Brief A. Return everything in the celiac forum thread from "We in the UK" down to "and not celiac.", copied verbatim.
Brief B. In the celiac forum thread, what does the reply say Coeliac UK will send?
Brief C. In the celiac forum thread, list the son's symptoms as the parent describes them.

Selected text.

My son was diagnosed celiac in June this year and been on gluten free since then. 

His symptoms are worse pain in chest lack of sleep daily pain and frequet visit to the toilet. Diahorria sickness and is white as a sheet. 

We in the UK and he in his last year of high school and missed 2 months already due to his celiac. 

He getting no work from school and thinks he failed his last year. I have meeting with school soon as they think it's anxiety and not celiac. 

Just wants some advice how long should it taken to get better as the Dr refused to do retest to see if levels are going down and it's a waiting game they said. 

Not very helpful for a 15 year old who thinks his life ended and thinks he never be well. 

 

Any advice be great 

Thanks 

Hi Jan and welcome :)

First, have you joined Coeliac UK? Do consider it. Your son will qualify for reduced membership. They will send a book with safe supermarket foods listed, the none gluten free branded ones will save you a fortune.  They will also put you in touch with Coeliacs in your area that can offer help and support. There's a page he may find useful on their site: https://www.coeliac.org.uk/gluten-free-diet-and-lifestyle/advice-for-children-and-young-people/teenagers-and-young-adults/

Second. 4 months in is still relatively early days so there's every chance greater improvement will happen. I used to get horrible chest pains and I do occasionally get a twinge now and then, but that lets me know I'm not taking enough care with my diet. However, do not discount the chance that gluten is somehow sneaking in somewhere. There's a newbie thread here with some advice. https://www.celiac.com/gluten-free/topic/91878-newbie-info-101/  On dairy, he may have lactose intolerance which may pass as he heals. Or he may have casein intolerance as I do, which isn't going away. Food diary will help.  Keeping off it for first few months may also. Don't forget a good multivitamin too.

Data listing.
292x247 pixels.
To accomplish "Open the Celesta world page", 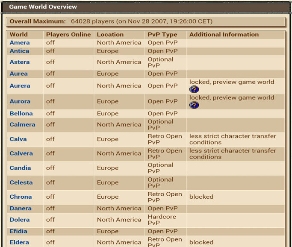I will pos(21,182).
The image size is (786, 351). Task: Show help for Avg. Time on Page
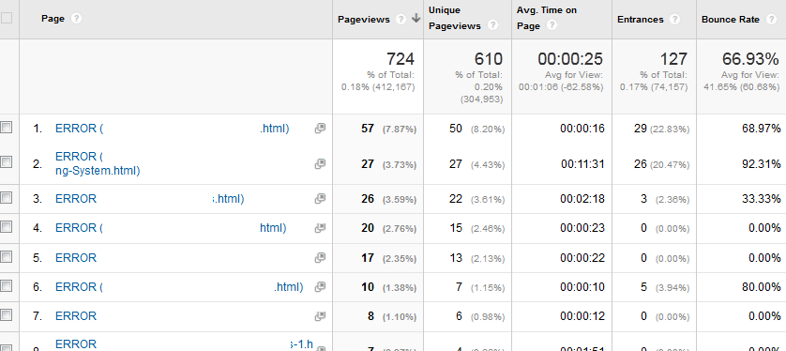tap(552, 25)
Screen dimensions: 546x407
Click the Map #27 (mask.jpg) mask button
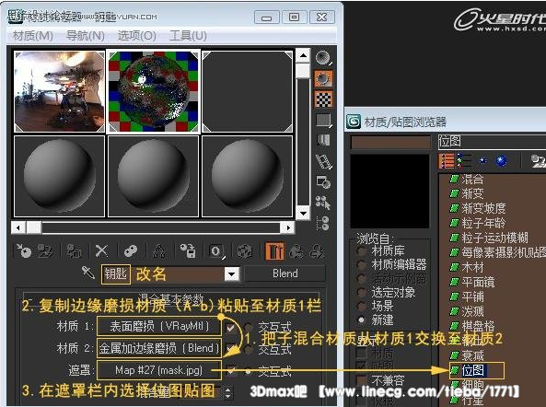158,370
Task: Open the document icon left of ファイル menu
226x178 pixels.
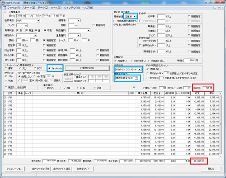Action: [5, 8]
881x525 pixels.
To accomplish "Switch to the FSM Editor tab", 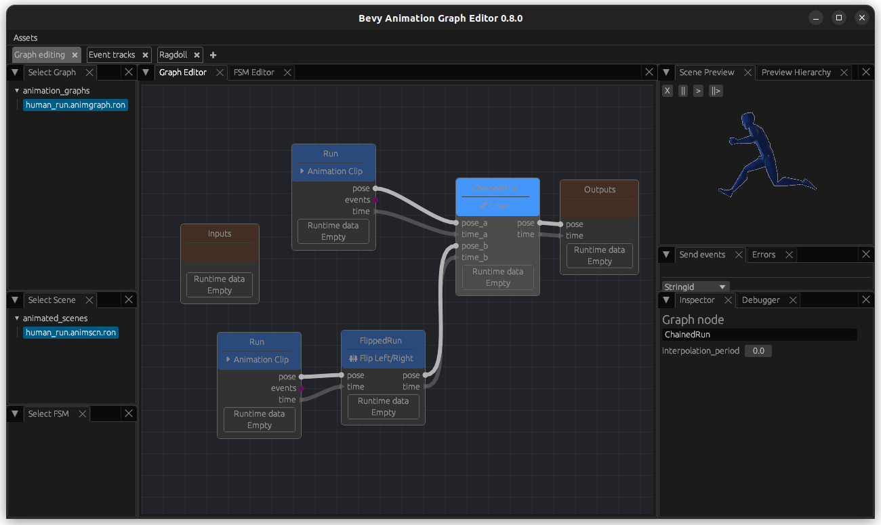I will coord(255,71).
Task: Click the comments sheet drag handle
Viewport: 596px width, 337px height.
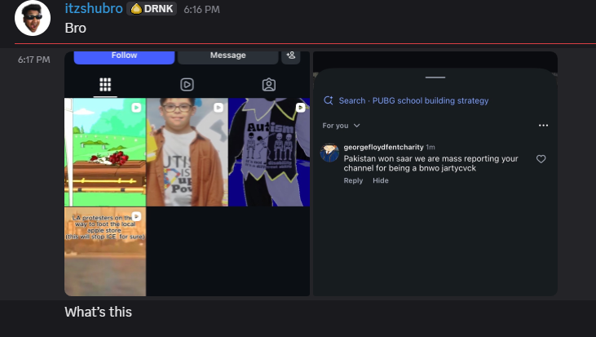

Worked solution A.
We in the UK and he in his last year of high school and missed 2 months already due to his celiac. 

He getting no work from school and thinks he failed his last year. I have meeting with school soon as they think it's anxiety and not celiac.

Worked solution B. A book listing safe supermarket foods.

Worked solution C.
- Worse chest pain
- Lack of sleep
- Daily pain
- Frequent visits to the toilet
- Diarrhea
- Sickness
- Being white as a sheet